In Lesson 1, "Defining a Web Application Strategy," you were introduced to applications that are distributed across a multitiered environment. One of the components of this environment is the data tier, which provides the data store for applications that are responding to client requests for data. To support requests, Microsoft provides three data access technologies: Open Database Connectivity (ODBC), OLE DB, and ActiveX Data Objects (ADO). ASP and COM components can use these technologies to access data from local data sources such as SQL Server databases. This lesson describes ODBC, OLE DB, and ADO and explains how ASP and COM components can use them to communicate with a data source. The lesson also describes the steps you should follow when planning your integration strategy.
Many of today’s Web applications rely on a relational database (such as a SQL Server database) or another type of data store to provide accurate information to users. Because of the demands of user interactivity and application complexity, the information must be accessible in way that makes it easy to manipulate and modify. To facilitate this accessibility, Microsoft provides several technologies that enable data access, including ODBC, OLE DB, and ADO. Each of these technologies is described in Table 9.5.
Table 9.5 Data Access Technologies
ODBC is a standardized method for accessing data in relational databases. Although ODBC is fast and lightweight, it’s a common method not optimized for any specific data source.
OLE DB, like ODBC, is an open specification. OLE DB is a set of COM interfaces that can communicate with any data source, including relational data sources, such as SQL Server databases, and nonrelational data sources, such as Microsoft Excel spreadsheets, e-mail data stores, and text files. With ADO, you can access databases, indexed sequential access method (ISAM), text, or hierarchical data sources.
ADO is a collection of objects that exposes the attributes and methods used to communicate with an OLE DB data source. It provides a common programming model designed to work with OLE DB. ADO is ideal for server-side scripting and is the recommended technology for data access for ASP applications.
Server-side ASP and COM components can access ADO, which uses OLE DB providers to communicate with the data source. A provider is any component that allows technologies such as ADO to access data in a uniform way through the OLE DB interfaces. A provider manages access to the data source. Figure 9.5 illustrates how ASP and a COM component access data from a SQL Server database. The OLE DB provider used to access data from a SQL Server database is SQLOLEDB.

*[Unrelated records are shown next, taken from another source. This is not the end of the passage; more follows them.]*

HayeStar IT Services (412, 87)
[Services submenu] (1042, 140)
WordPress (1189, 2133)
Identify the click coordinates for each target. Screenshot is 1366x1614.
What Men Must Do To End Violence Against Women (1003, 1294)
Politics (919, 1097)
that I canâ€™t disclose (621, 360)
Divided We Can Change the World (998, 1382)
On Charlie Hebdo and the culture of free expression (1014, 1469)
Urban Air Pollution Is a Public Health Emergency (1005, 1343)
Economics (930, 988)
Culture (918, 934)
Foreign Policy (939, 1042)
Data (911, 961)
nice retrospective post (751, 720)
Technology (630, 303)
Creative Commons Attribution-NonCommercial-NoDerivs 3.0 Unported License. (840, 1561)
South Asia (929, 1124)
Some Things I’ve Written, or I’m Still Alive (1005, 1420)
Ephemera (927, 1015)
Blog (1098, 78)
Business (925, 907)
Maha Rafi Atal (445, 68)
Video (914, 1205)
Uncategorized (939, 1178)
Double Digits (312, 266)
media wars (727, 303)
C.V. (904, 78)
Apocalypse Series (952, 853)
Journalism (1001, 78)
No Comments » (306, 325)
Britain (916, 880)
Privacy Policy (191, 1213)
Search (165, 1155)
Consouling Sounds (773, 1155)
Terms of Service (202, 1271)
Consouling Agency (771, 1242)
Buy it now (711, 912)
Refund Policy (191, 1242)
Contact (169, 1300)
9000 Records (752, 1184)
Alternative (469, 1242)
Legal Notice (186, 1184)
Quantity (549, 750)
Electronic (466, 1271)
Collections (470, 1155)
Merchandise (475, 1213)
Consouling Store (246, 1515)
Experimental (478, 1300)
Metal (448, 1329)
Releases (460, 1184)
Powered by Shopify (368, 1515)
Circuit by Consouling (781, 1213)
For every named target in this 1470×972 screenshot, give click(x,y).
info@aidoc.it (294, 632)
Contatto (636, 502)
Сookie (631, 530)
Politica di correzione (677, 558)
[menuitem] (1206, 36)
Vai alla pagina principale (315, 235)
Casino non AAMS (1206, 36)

Figure 9.5 - Accessing data from a SQL Server database
When designing your strategy for integrating a database into your Web application, your planning process should include a number of steps, including setting up permissions, optimizing database connections, using stored procedures to manage data, managing data files, and scaling out your database. The rest of this section describes each of these steps.
This lesson focuses on server-side solutions to database access because these solutions are browser-independent, which is often preferable in mixed-browser environments like the Internet. However, Microsoft also supports technologies that facilitate client-side programming, such as Remote Data Service (RDS). For more information about these technologies, refer to the Microsoft Windows 2000 Server Resource Kit or to http://www.microsoft.com/windows2000.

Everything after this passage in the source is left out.